La mise en scène précise de Ruben Östlund, ainsi que des personnages et répliques bien sentis, placent d’emblée The Square sur de bons rails. Le cinéaste excelle dans l’art de concevoir des plans précis, épurés et expressifs, qui soulignent – par un détail quelconque ou par leur composition globale – le caractère absurde et/ou ridicule des situations décrites. Les comédiens lui facilitent la tâche : Claes Bang compose parfaitement son personnage tandis que les acteurs secondaires ne sont pas moins talentueux, à commencer par la saisissante Elisabeth Moss (quel regard !). On rit souvent, et la satire (sans être d’une subtilité à toute épreuve) fonctionne efficacement pendant une bonne heure ; puis les choses, progressivement, se gâtent.

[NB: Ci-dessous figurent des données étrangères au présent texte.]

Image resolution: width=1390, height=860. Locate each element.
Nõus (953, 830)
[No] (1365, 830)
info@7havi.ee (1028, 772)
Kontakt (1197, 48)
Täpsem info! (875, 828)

D’abord, le film est excessivement long (2h22), alors que l’on voit très rapidement où le cinéaste veut en venir et qu’il enfonce, au final, plusieurs portes ouvertes – et pas toujours très finement : par exemple, le côté « fable sociale » du film, avec l’histoire du jeune garçon de condition modeste demandant des comptes au « héros », est gentillet mais pas des plus subtils. De plus, peu d’éléments justifient cette longueur, dans la mesure où le scénario se concentre presque exclusivement sur le personnage principal et développe étonnamment peu ceux qui gravitent autour. Par exemple, celui incarné par Dominic West est carrément délaissé (deux scènes à peine, et encore), alors que son rôle d’artiste aurait justement permis d’apporter un éclairage supplémentaire sur le propos central du film.

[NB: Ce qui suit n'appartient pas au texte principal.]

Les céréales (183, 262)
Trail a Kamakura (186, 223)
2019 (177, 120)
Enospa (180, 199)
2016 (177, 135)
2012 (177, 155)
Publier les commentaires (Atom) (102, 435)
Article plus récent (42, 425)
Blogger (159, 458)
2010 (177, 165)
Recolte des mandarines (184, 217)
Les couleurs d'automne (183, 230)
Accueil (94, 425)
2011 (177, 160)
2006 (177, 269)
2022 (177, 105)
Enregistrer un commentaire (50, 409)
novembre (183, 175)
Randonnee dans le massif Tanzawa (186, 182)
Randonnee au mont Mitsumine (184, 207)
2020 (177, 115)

Propos qui devient d’ailleurs redondant, dans la mesure où les unes après les autres, les séquences illustrent finalement plus ou moins la même chose. Et du fait que, comme dans Snow Therapy, Östlund se place à une certaine distance de ses personnages (il ne semble pas déborder d’empathie à leur égard), le film finit par s’enfermer dans une démonstration certes bien exécutée techniquement, mais assez froide, plutôt prétentieuse et, dans sa dernière demi-heure, franchement ennuyeuse.
Bande-annonce de The Square
Réjouissant et dynamique dans sa première partie, The Square, à force de se répéter, de ne pas développer suffisamment ses personnages secondaires et d'étirer inutilement un propos pertinent mais redondant, finit par s'enliser dans sa posture initiale. Il reproduit en cela des défauts déjà présents dans Snow Therapy. Pour les éviter à l'avenir, Östlund devrait peut-être considérer davantage ses personnages, mettre plus de nuances dans son écriture et aussi se souvenir que parfois, plus c'est court, plus c'est efficace (The Party en a fait brillamment la démonstration récemment).